La vida citadina también estaba llena de aventuras. Los primeros seis años del narrador trascurrieron en pleno centro de Santiago, en la casa paterna ubicada en Agustinas; más tarde la familia se trasladaría a Phillips y las calles de la ciudad se constituirían en una especie de extensión del departamento que habitaba. El feliz vagabundo, como se describe, se hizo amigo de los fotógrafos de cajón de la Plaza de Armas, de los jardineros, los ascensoristas y los cuidadores de edificios; asistió a funerales y matrimonios en la Catedral, observando en solitario las “curiosas” costumbres de pobres y ricos. También el campo, escenario de veraneos y vacaciones en compañía de su innumerable familia, da pie a observaciones agudas y no exentas de humor de un pasado lejano el cual, no obstante el paso del tiempo, a ratos pareciera seguir inmutable.

De la mano de sus padres acudía al teatro y al cine para ver películas que en la adultez considera vergonzosamente imperialistas: “En el Chile de los años 1930, la mayor parte del pequeño grupo que se autodenominaba el de la gente educada, aceptaba el imperialismo europeo y norteamericano como algo totalmente lógico y moral”, escribe. “El que los países superiores poseyeran nuestras industrias, nuestras minas y el que en forma más o menos subrepticia manejaran nuestra política y nuestra organización social, no los inquietaba”.

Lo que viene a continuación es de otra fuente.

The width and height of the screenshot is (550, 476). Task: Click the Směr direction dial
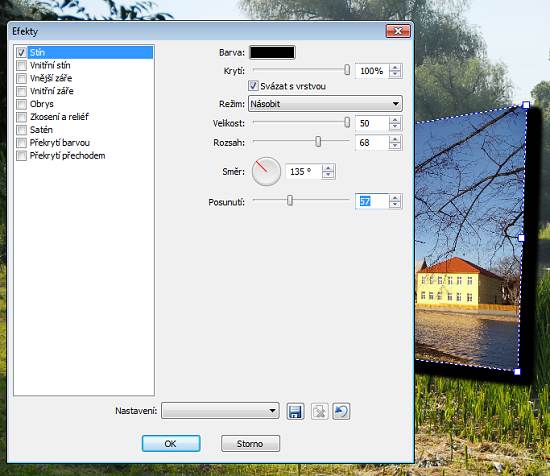click(x=266, y=172)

La informada y crítica mirada del autor acerca de los hechos que describe –sumando los recuerdos de niñez, al tamiz del adulto que observa setenta años después– marca una diferencia brutal entre esa infancia de ensueño y la realidad que luego puede conocer. Cito, al respecto, un pasaje acerca de las vacaciones del protagonista ya adolescente, en la hacienda Pirihueico –lugar donde ocurrirían la sangrienta y hasta ahora no del todo aclarada  revuelta de Ranquil– de propiedad de uno de sus abuelos (Juan Antonio Orrego).

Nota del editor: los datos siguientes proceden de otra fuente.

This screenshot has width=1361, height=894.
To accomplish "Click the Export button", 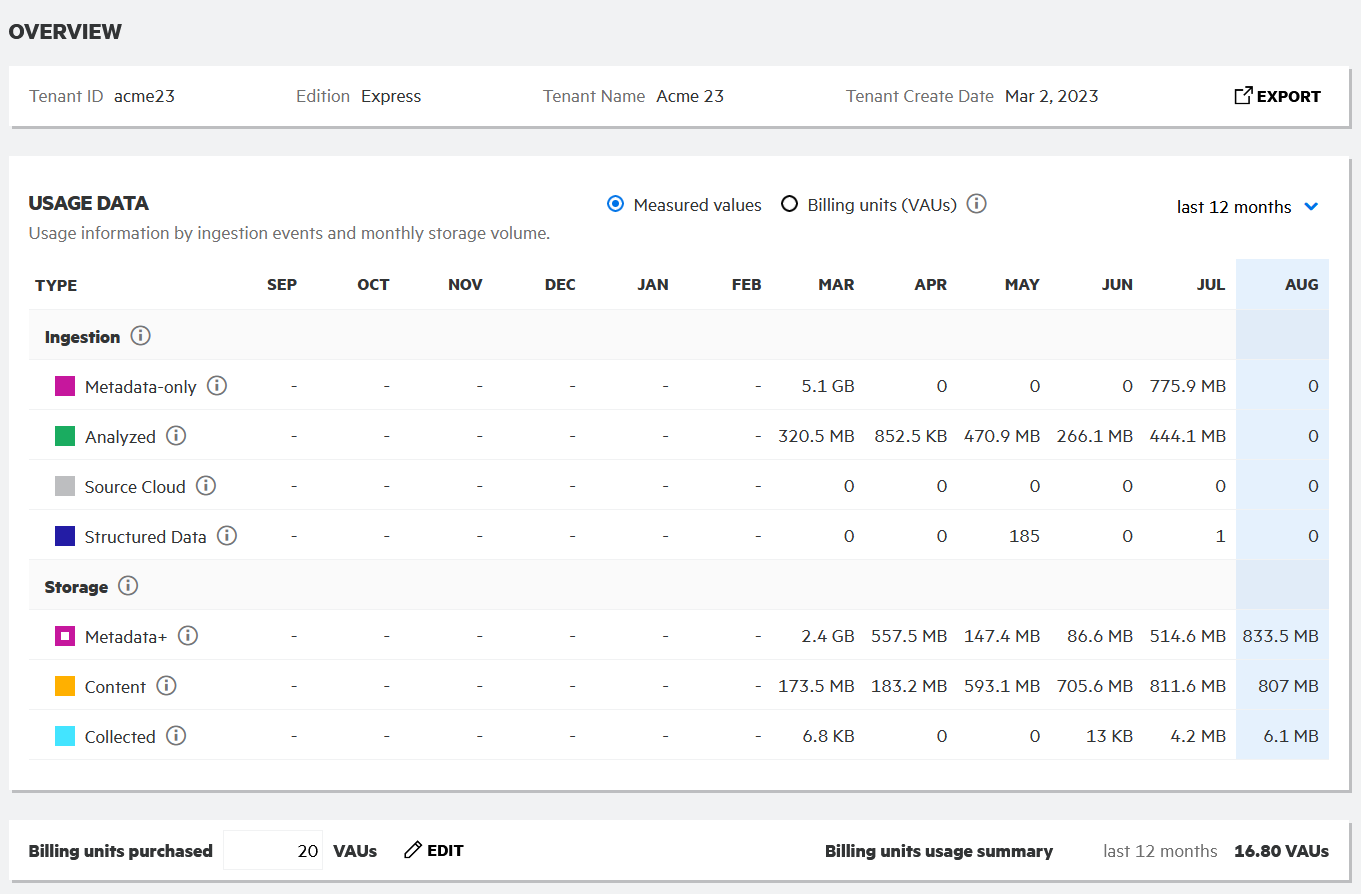I will coord(1277,97).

Uno de los fundos que constituían la hacienda había sido heredado por su abuela Teresa Puelma Tupper, de su padre magnate del salitre. Este la había adquirido a Manuel Bulnes, quien habría recibió las tierras otrora pertenecientes a mapuches, lefquenches y huilliches (¡180 mil hectáreas!) como recompensa por haber “pacificado” la Araucanía (a fines del siglo XIX). Orrego, quien dice no estar seguro de la verosimilitud de la historia, escribe: “El pretexto para apropiarse de los terrenos indígenas fue que los que habían vivido cientos de años en ellos no tenían registro de sus propiedades”. Parte del territorio fue devuelto a sus originales dueños a instancias del Presidente Carlos Ibáñez. Pero la escasez del terreno y la disputa del territorio con colonos recién llegados detonó el levantamiento de los campesinos mapuche contra los aparecidos (1934). Cuenta el autor que los carabineros enviados a terminar con la revuelta campesina, comandados por el general Humberto Arriagada Valdivieso,  tomaron 477 prisioneros y de ellos llegaron vivos a Temuco solamente 23. http://www.mapuche-nation.org/espanol/html/articulos/art-59.htm

Claro que nada de eso se comentaba en la familia. “Aparentemente ninguna tragedia enturbiaba mi felicidad. Yo solo disfrutaba de la increíble belleza de los cuatro fundos que había heredado mi abuela”.

¿Qué hizo de aquél niño, que aparentemente vivía en el ensueño, el adulto crítico y librepensador que era al escribir este libro? Es la pregunta que se hizo el autor al comenzar a escribir el libro y que intenta respondernos a través de un recorrido sensible e inteligente.